In order to move all this to the automated cell, web services had to be created so that the cell could get the required data from SAP (basically the work queue and details for individual production orders) and so that it could send details about the manufacturing execution to SAP (production order confirmations and so forth).
After some initial hiccups, this integration had been running for a year or so before it was discovered that the way that the automation cell had been implemented made it expensive to add new types of products. This led the client to re-implement the automation cell using a new automation supplier, with the main focus on addressing the cost and difficulty of adding new products.
The changes were made to the automation cell, while the SAP side of the integration remained as-is. So I was skeptical when I first heard that “it takes upwards of a minute for SAP to respond.” After all, the integration had already worked for while and I had never heard complaints about such extreme latencies.
The Investigation
While exclaiming “it wasn’t slow with the previous implementation, you must have screwed up!” might’ve gotten us off the hook, it would not have solved the issue that the client was experiencing; it was better to help with the investigation.
The first place to check whether SAP really was that slow in serving the web service calls was the SRT_UTIL
transaction. Activating a trace for a user allows one to see details like processing duration and request payloads:

Call duration in transaction SRT_UTIL
SRT_UTIL
revealed that the web services were rarely taking more than a second to execute and never more than a minute. So if the issue was not in SAP, it had to be somewhere between the automation cell and SAP, right?
The challenge with investigating this hypothesis was that because the machine communicating with SAP was a programmable logic controller (PLC), i.e. an extremely limited computer system, we could not just login remotely and try to connect to SAP with SoapUI or a browser to see if we could observe the slow responses that way. The automation supplier was left to investigate the issue from the PLC side, but there was no immediate solution.
The Cause
I had implemented an HTTP client in the past. In my implementation, I parsed the HTTP response a byte at a time as it came through, in part so that I would know how many bytes to expect to receive (based on the Content-Length
header field):
|
|
Handling the response this way is somewhat tricky, as you cannot expect any part of the response to have been received completely. In the absolute worst case, you could receive a byte at a time and would then have to combine those to see if they form a valid response.
If you wanted to make the implementation simpler (and you were using HTTP 1.0), you could just buffer the received bytes until the connection is closed and then proceed to parse the response:
|
|
For some reason, it occurred to me that HTTP in the PLC might be implemented in this manner and that the latency we were witnessing could thus be the delay before SAP closes an idle HTTP connection.
I implemented a small program to test this and observed that it took roughly a minute from receiving the last byte of the response until SAP closed the connection. Adding a Connection: close
header field to the request reduced this delay to a few milliseconds.
It turned out that programmers from the automation supplier had assumed that the Connection: close
header field was already included in the HTTP requests.
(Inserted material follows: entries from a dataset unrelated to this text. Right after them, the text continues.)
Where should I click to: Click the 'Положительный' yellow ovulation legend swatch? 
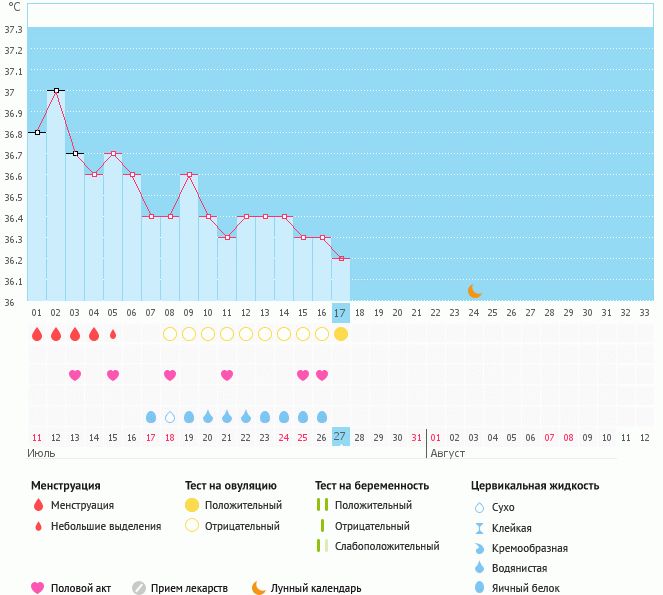tap(192, 506)
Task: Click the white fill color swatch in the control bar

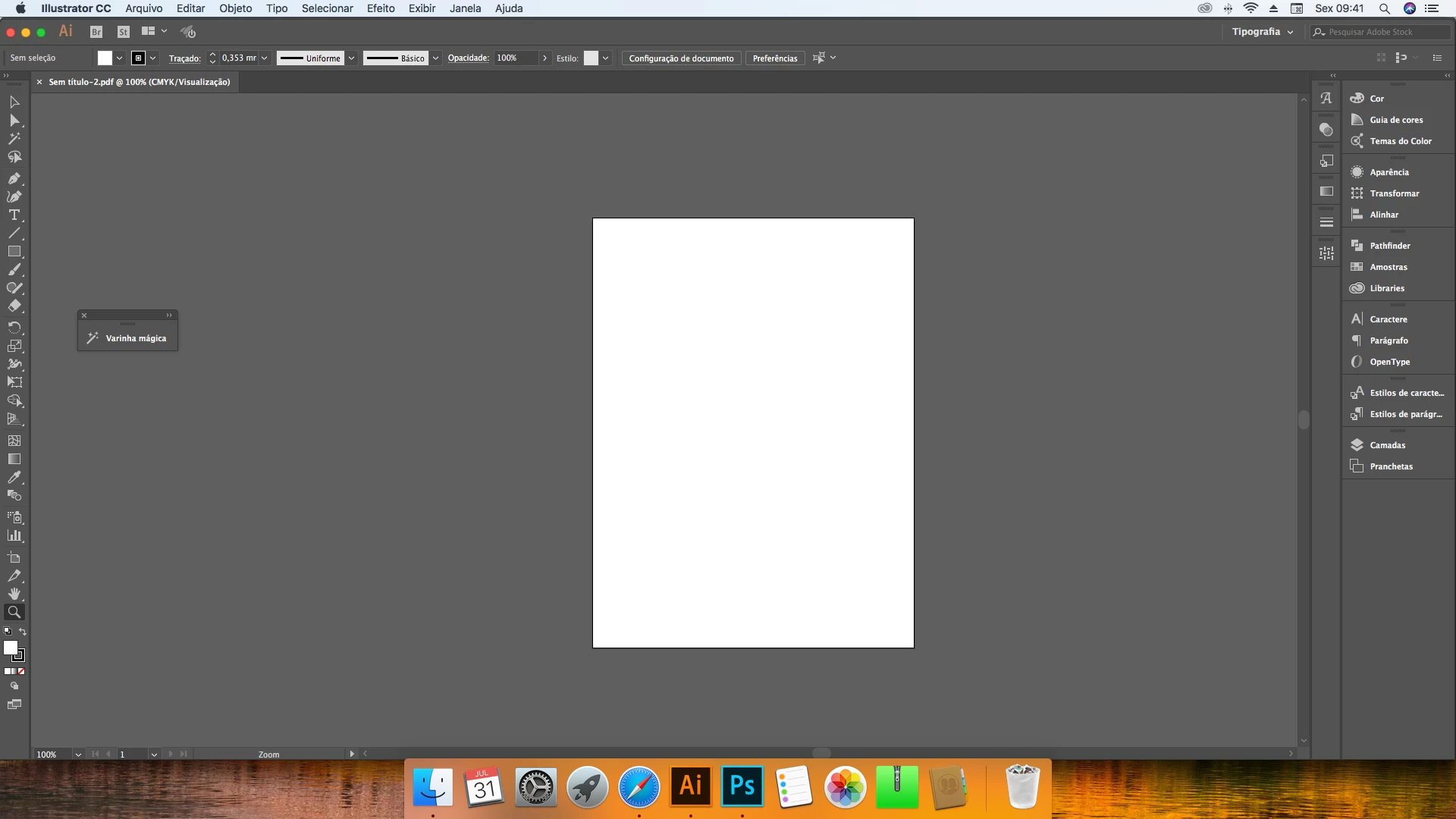Action: [x=105, y=58]
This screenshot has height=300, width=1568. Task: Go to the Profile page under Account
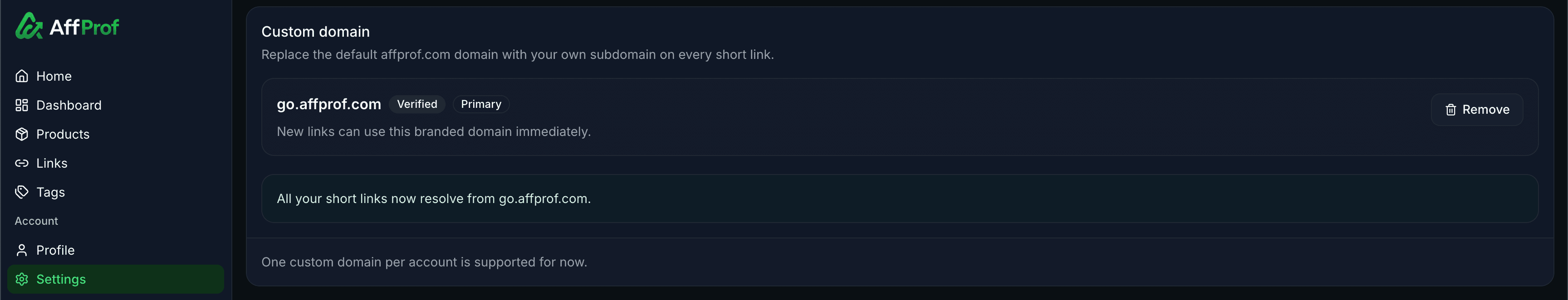tap(55, 250)
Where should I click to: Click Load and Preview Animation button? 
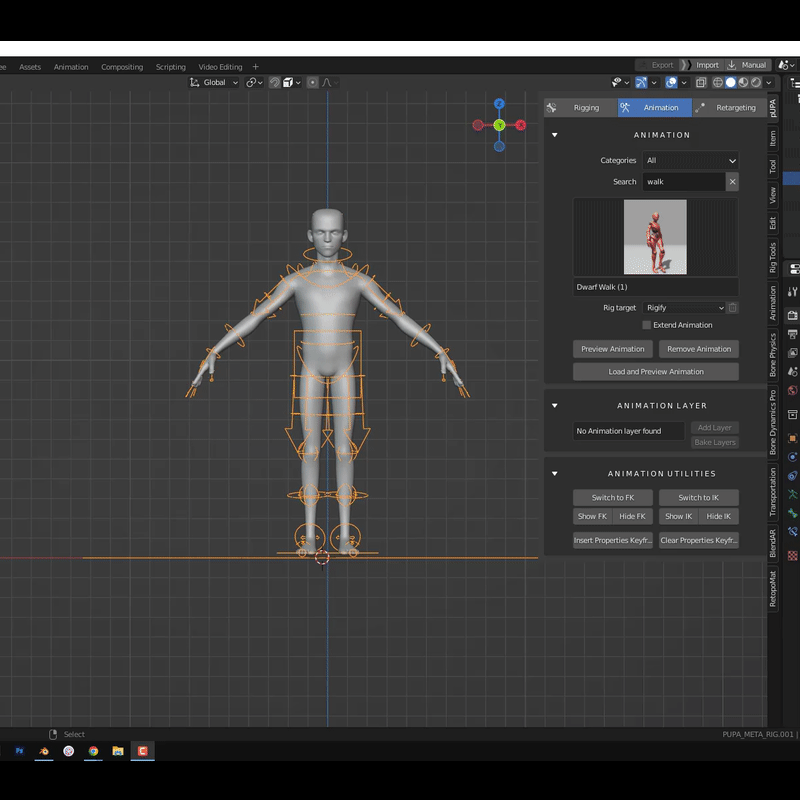[656, 372]
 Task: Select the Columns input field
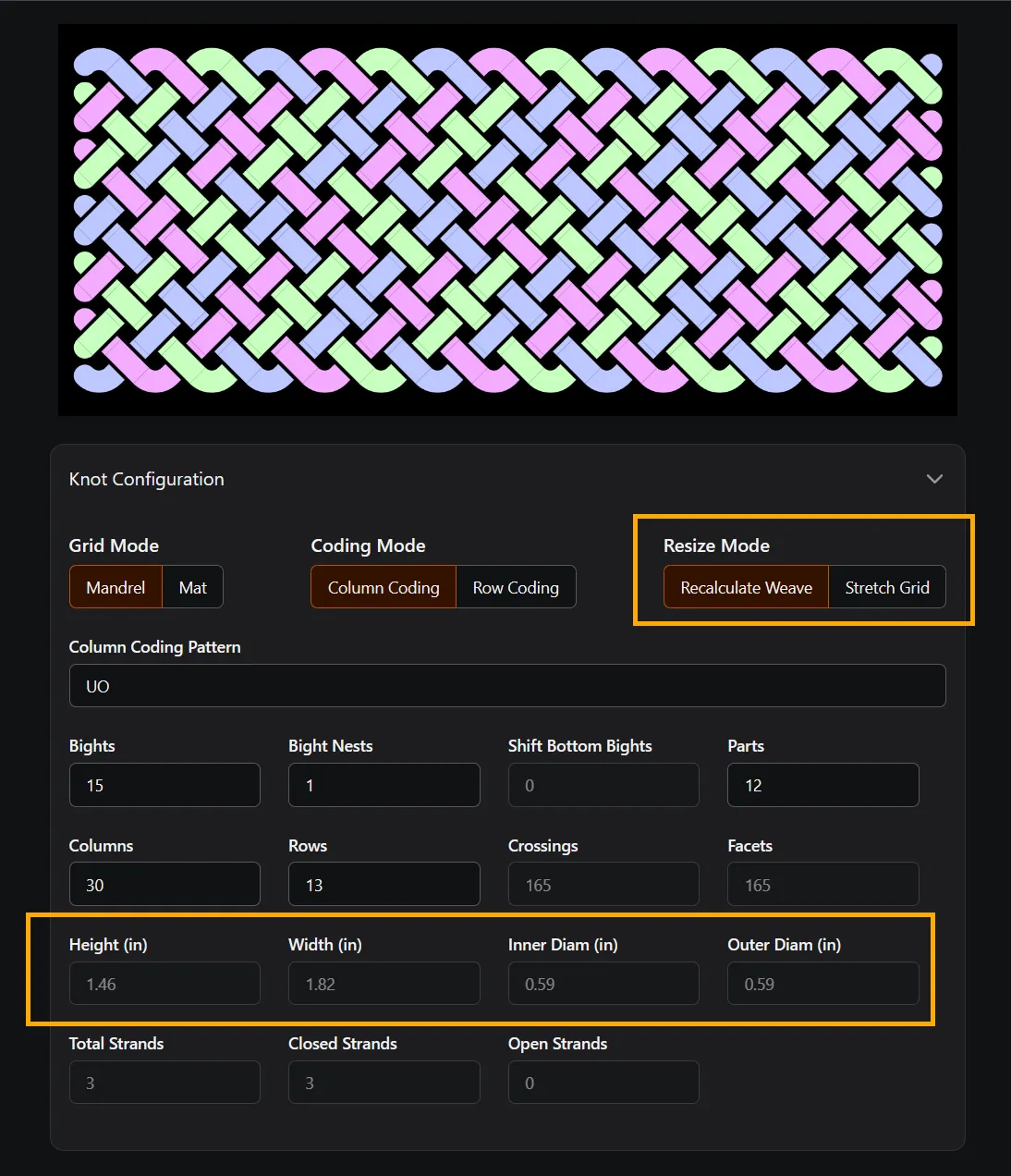pyautogui.click(x=164, y=885)
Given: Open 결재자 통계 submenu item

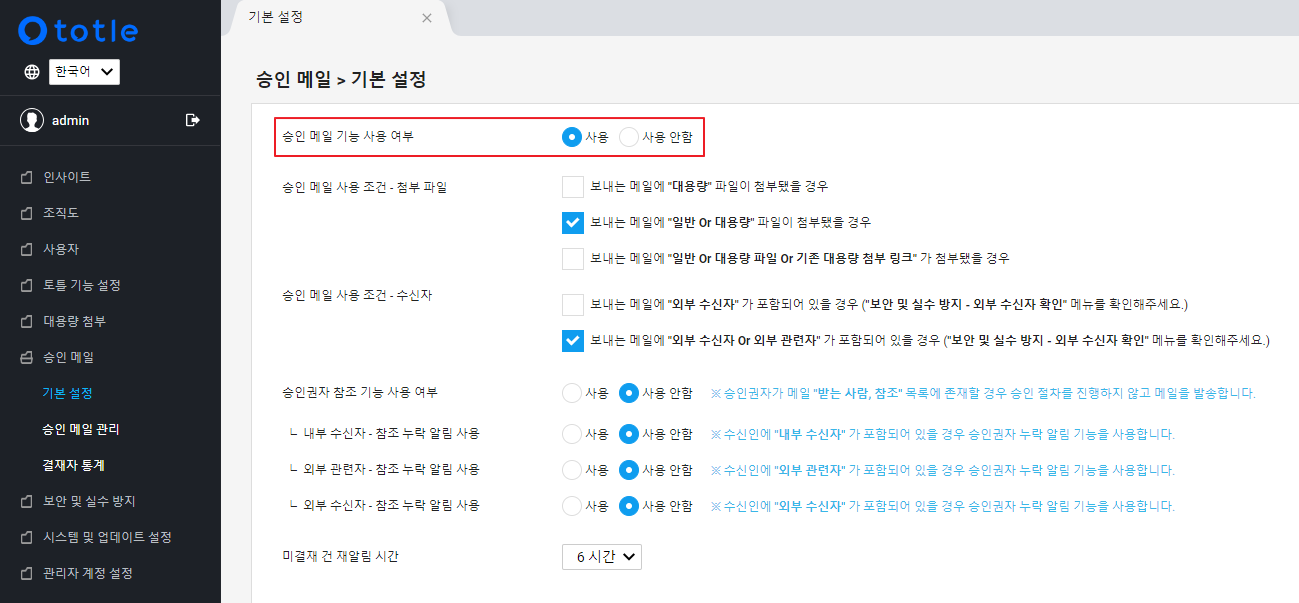Looking at the screenshot, I should coord(73,465).
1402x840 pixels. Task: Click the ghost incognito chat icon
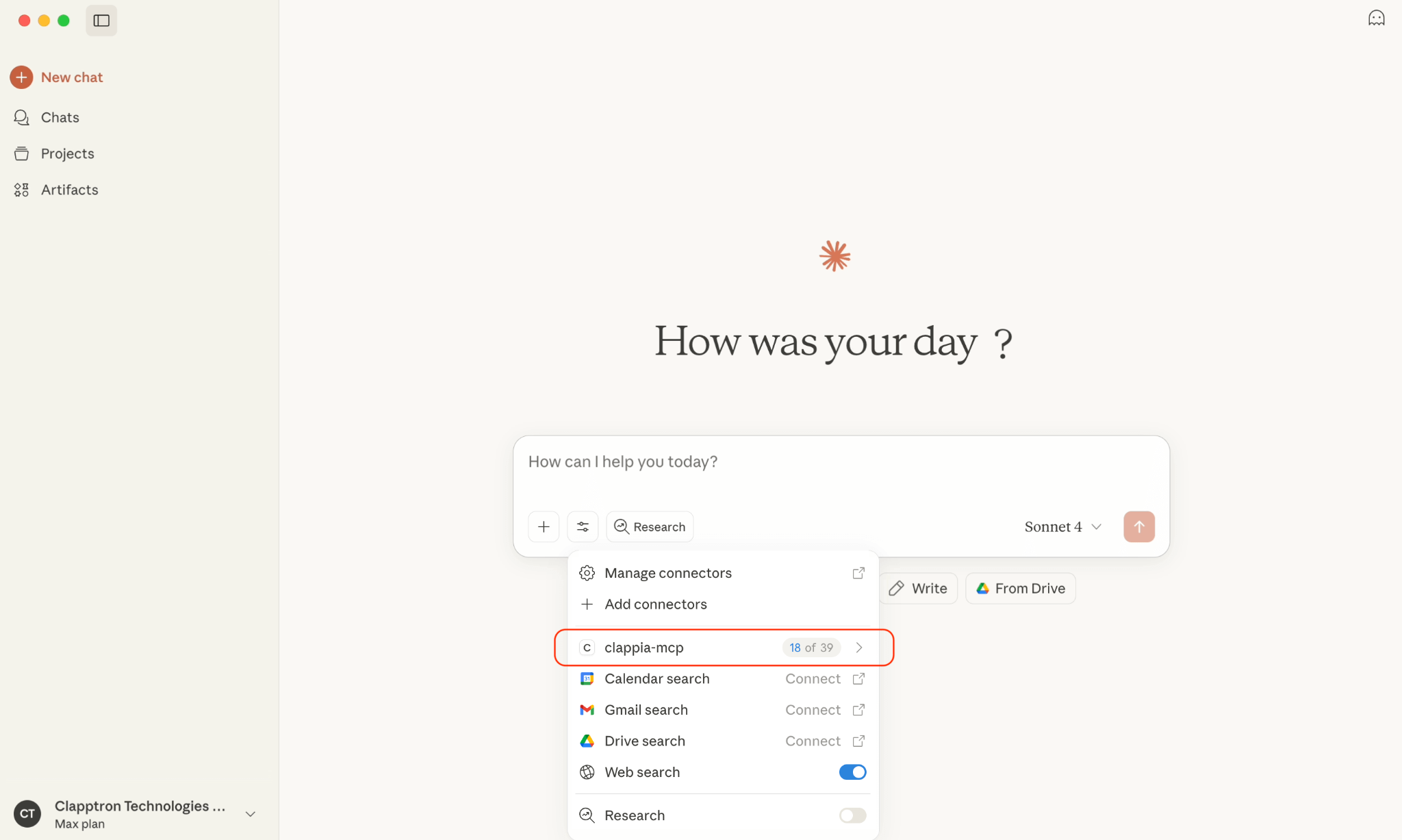click(x=1376, y=18)
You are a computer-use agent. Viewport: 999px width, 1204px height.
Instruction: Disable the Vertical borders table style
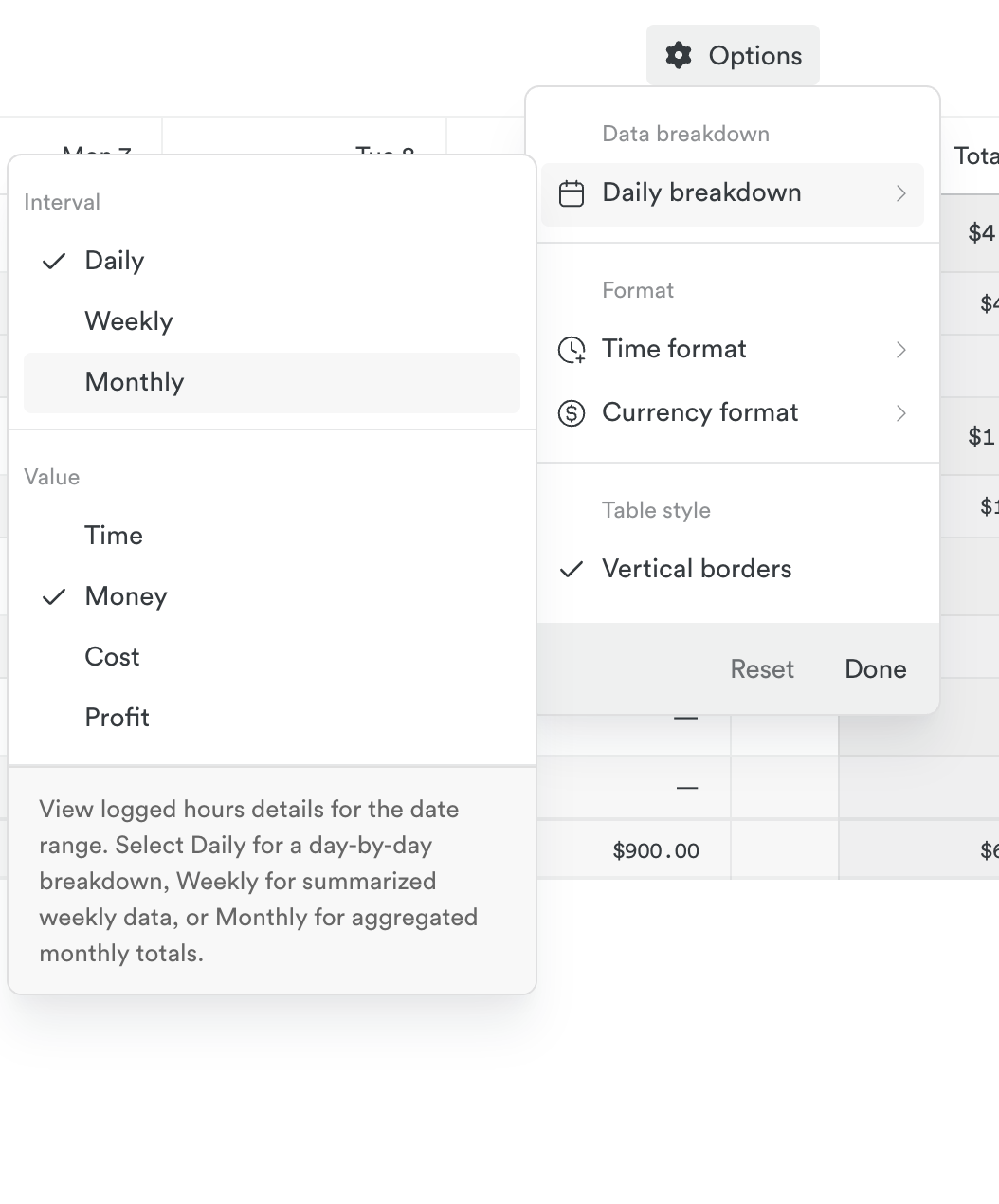pyautogui.click(x=696, y=569)
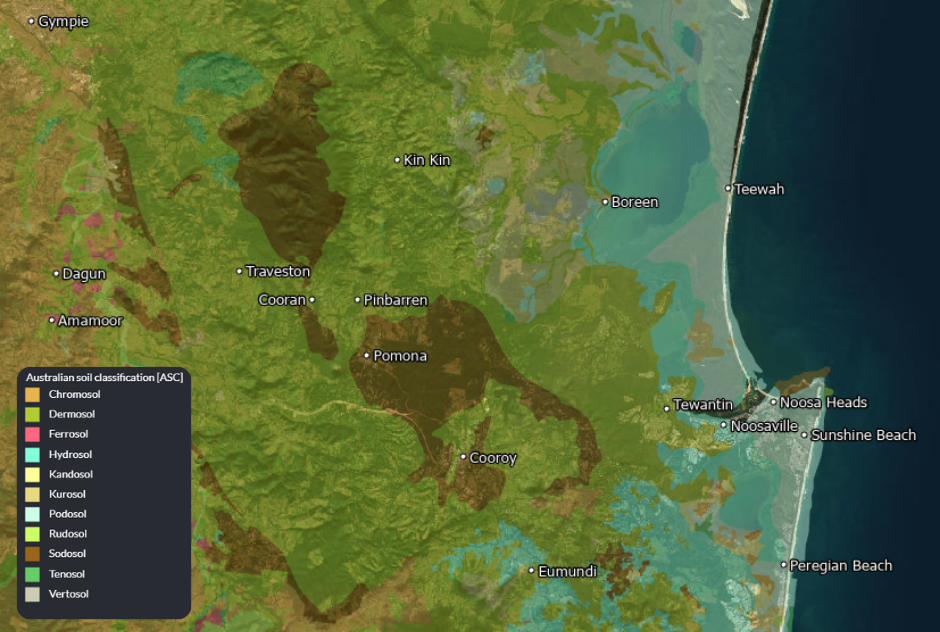Select the Kin Kin location marker

point(397,160)
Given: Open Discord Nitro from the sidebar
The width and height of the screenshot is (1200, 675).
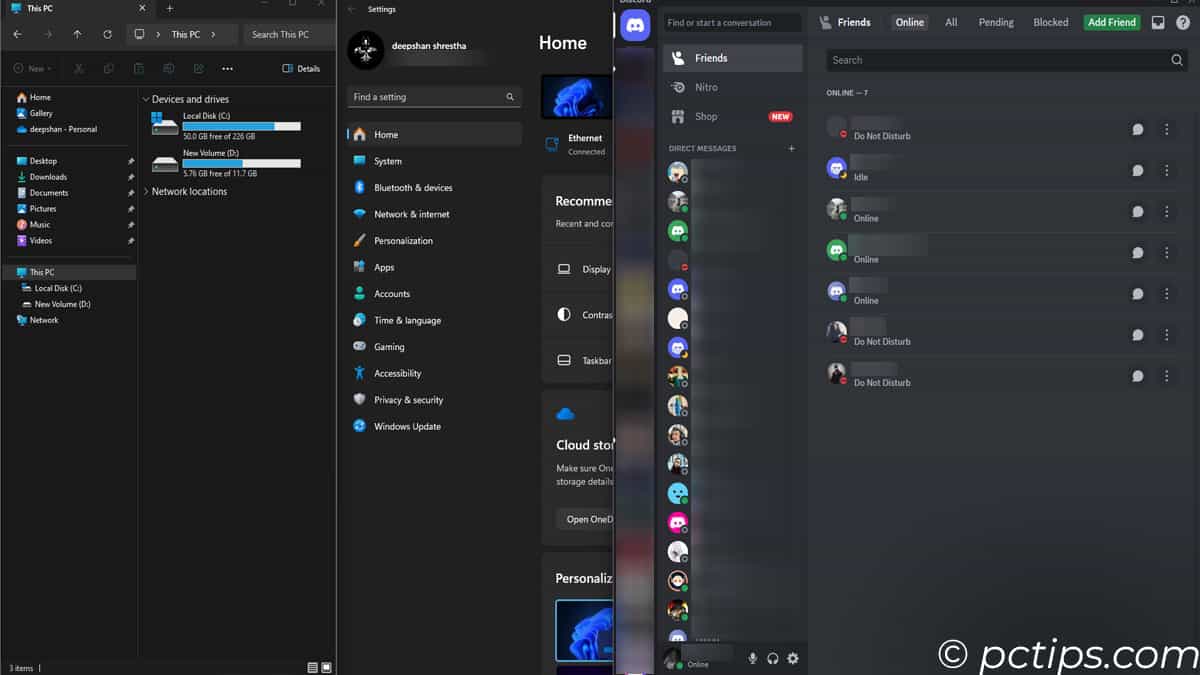Looking at the screenshot, I should [704, 87].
However, the header field was missing for some reason and causing the idle timeout to appear as additional latency in the web service calls. Adding the header field resolved the issue.
My sudden spark of inspiration was not the only we could have arrived at the same observation: header fields are also visible in SRT_UTIL
:

Header fields in transaction SRT_UTIL
Nevertheless, sometimes it helps to have a deeper than surface-level familiarity with the involved communication protocols.